Exercise description
Reproduce every line of the rows, from the line containing "The image size is (1200, 600)." down to the line containing "(x=475, y=138)", with both of those lines included.

Word and element location records:
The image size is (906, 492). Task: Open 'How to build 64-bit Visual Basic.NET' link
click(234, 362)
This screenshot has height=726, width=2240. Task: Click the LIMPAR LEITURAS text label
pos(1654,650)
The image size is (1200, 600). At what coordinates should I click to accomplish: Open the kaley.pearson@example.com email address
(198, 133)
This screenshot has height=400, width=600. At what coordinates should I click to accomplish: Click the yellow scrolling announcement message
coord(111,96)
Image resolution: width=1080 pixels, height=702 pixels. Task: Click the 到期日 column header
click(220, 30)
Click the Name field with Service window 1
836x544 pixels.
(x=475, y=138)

==

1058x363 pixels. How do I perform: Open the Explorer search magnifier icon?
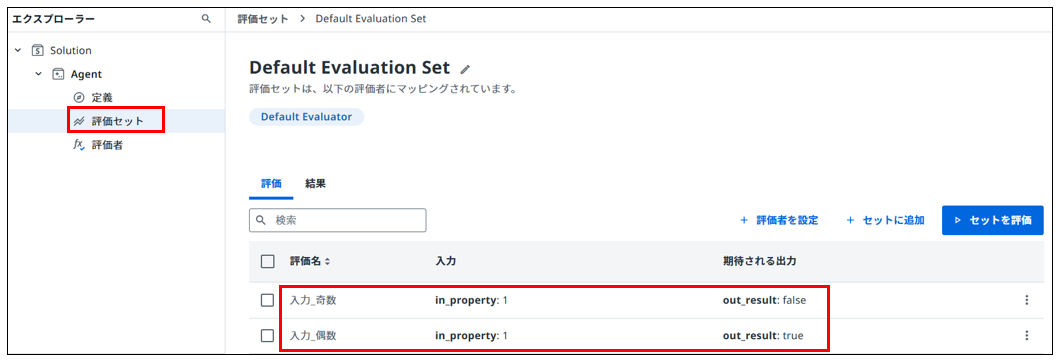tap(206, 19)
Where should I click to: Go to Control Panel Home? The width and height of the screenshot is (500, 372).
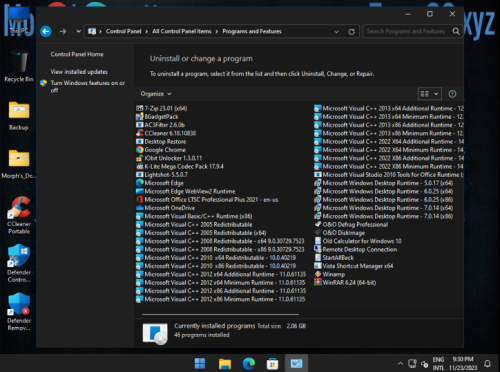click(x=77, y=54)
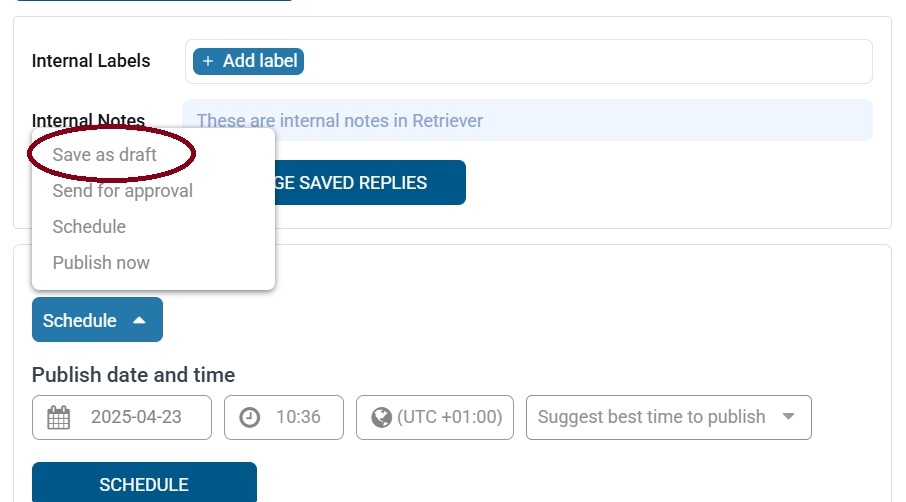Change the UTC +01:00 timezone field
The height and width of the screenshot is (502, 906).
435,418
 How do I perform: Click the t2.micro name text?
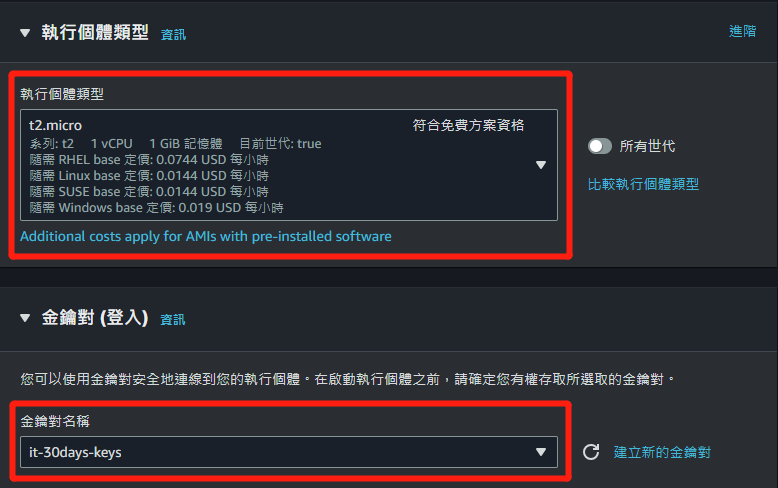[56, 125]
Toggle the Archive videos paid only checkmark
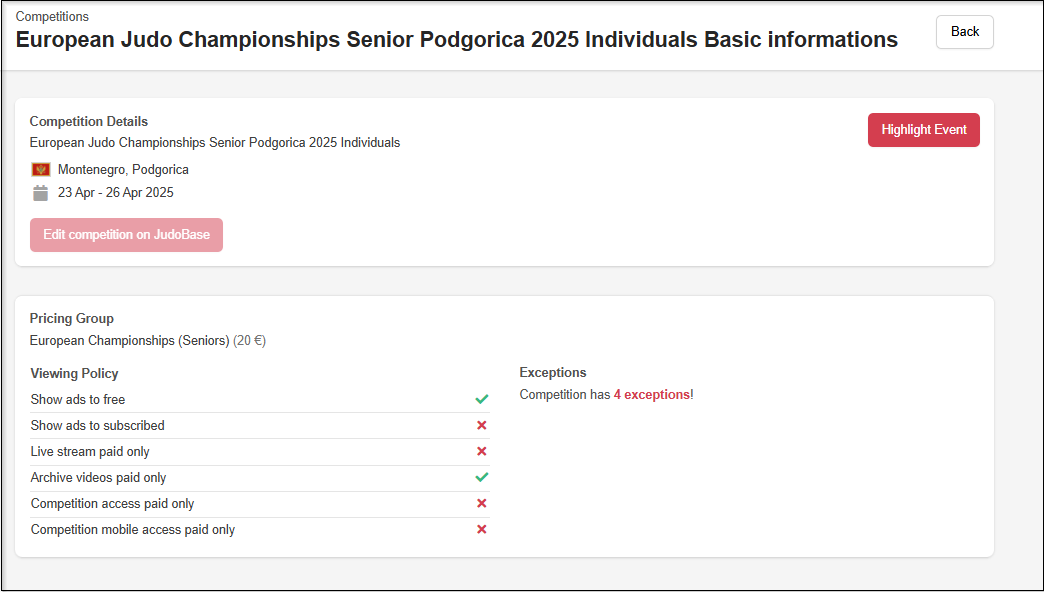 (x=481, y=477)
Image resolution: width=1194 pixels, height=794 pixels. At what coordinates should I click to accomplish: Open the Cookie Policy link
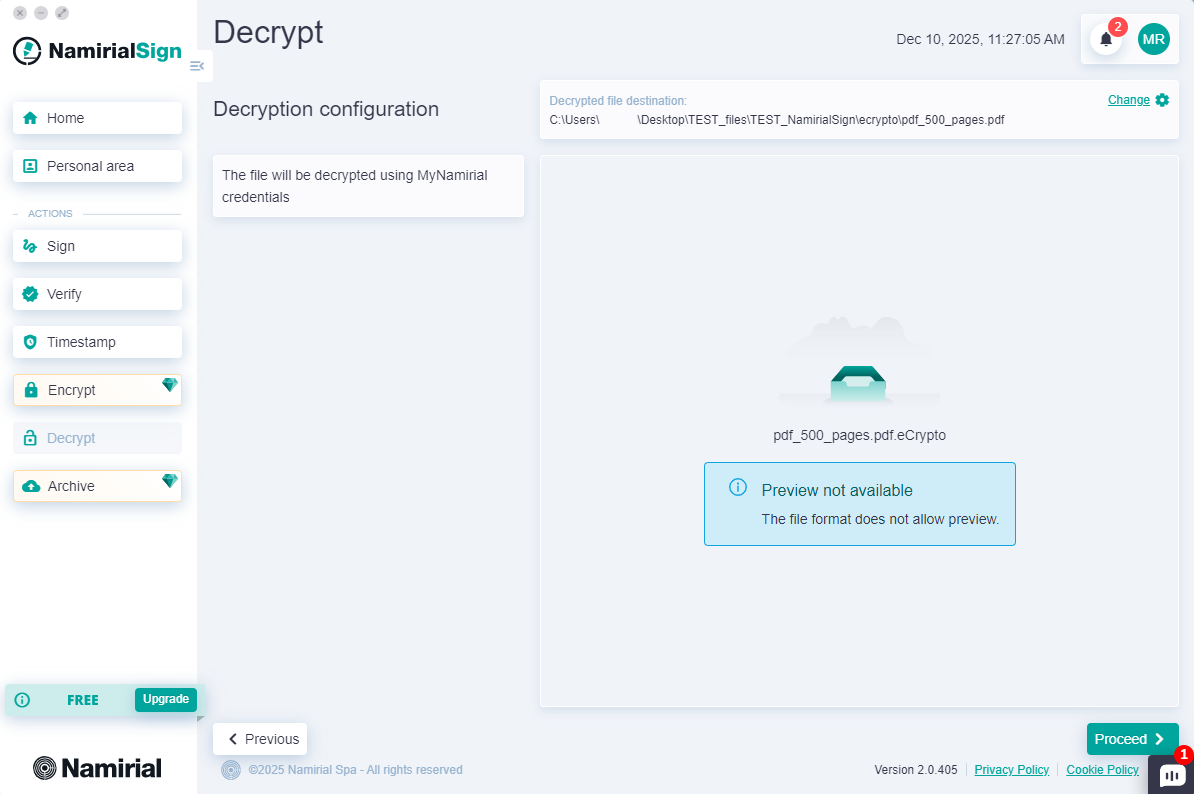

Expected output
The image size is (1200, 600). At what coordinates should I click to accomplish: Open the kaley.pearson@example.com email address
(198, 133)
This screenshot has height=400, width=600. At what coordinates should I click to accomplish: Click the yellow scrolling announcement message
coord(111,96)
Image resolution: width=1080 pixels, height=702 pixels. Task: Click the 到期日 column header
click(220, 30)
Click the Name field with Service window 1
836x544 pixels.
(x=475, y=138)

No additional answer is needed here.